I due eventi, apparentemente distanti e per nulla pertinenti l’uno con l’altro, sono invece due facce della stessa medaglia: qual è il livello della libertà di parola in Italia?
Per chi non conoscesse i fatti, va premesso che:
– Durante il flash mob di martedì un attivista che aveva preso parola e che si era scagliato contro il decreto Orlando-Minniti è stato identificato dalla polizia, e gli sono stati chiesti i documenti.
Sempre in quella sede, come si vede chiaramente in un video riportato dal giornale online FanPage, un funzionario delle forze dell’ordine chiede al portavoce di Amnesty International Riccardo Noury di “prendere le distanze” dalle dichiarazioni dell’attivista contro il decreto.
“Lei conosce questo signore?”, chiede l’agente a Noury. Il portavoce di Amnesty risponde “sì, da quattro giorni”. Poi l’agente incalza e, con un tono che assomiglia molto più a un’imposizione che a una domanda, si rivolge nuovamente a Noury: “Quindi lei si dissocia da quanto ha detto il signore”.
A quel punto sul volto del portavoce compare un’espressione giustamente basita: perché mai si sarebbe dovuto dissociare? L’attivista aveva solo criticato il decreto e il modo in cui il sindaco di Roma lo sta applicando.
– Il secondo episodio riguarda invece il giornalista Filippo Facci che sul quotidiano Libero del 2016 ha scritto un articolo dal titolo “Perché l’Islam mi sta sul gozzo”. Si tratta di un pezzo molto duro, come stesso Facci ammette, nel quale il giornalista sciorina tutto il proprio dissenso nei confronti dell’Islam.
L’articolo non piace e indigna, tanto che un collega invia un esposto all’ordine dei giornalisti della Lombardia che tramite sentenza sospende Facci dalla professione e gli impedisce di ricevere lo stipendio per due mesi.

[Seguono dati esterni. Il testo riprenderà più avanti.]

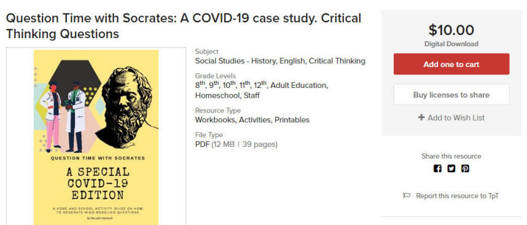This screenshot has width=527, height=225.
Task: Share resource via Facebook icon
Action: [437, 168]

“Le affermazioni contenute nell’articolo hanno un evidente carattere razzista e xenofobo (…) Facci offende una religione e un intero sistema di valori”, si legge nella sentenza dell’ordine lombardo.
Gli episodi citati si trovano agli antipodi di quella che possiamo definire come la stessa radice del problema: diventa sempre più difficile esercitare in Italia il diritto di parola.

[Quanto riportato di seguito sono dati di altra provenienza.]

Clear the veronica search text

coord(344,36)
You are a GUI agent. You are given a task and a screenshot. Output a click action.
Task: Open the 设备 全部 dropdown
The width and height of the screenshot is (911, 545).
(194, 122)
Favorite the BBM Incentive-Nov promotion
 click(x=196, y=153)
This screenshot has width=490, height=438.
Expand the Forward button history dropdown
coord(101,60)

Sulla qualità dell’articolo di Facci potremmo dibattere per ore. Potremmo dire che quello non è buon giornalismo o che non condividiamo niente di quanto da lui asserito. Ma non c’è nelle sue parole qualcosa che giustifica una sanzione simile.
Facci ha precisato che il suo articolo si riferisce a idee e non a persone, e che il suo odio è indirizzato all’Islam come patrimonio di idee.
Ma la libertà di quelle idee, che siano o meno condivise, è sacrosanta.
Così come è sacrosanta la libertà di un attivista che partecipa a una manifestazione – autorizzata e svoltasi nel rispetto di tutte le norme – di poter esprimere senza paura, senza velate minacce, senza possibili ritorsioni sulla propria libertà, una personale idea.
Non è possibile assistere a episodi di questa gravità senza provare una giusta preoccupazione rispetto alla deriva dispotica che si sta diffondendo. Ci si preoccupa da giornalisti, ma anche da semplici cittadini, perché uno dei fondamentali su cui si fonda la democrazia nel nostro paese è proprio la libertà di pensiero.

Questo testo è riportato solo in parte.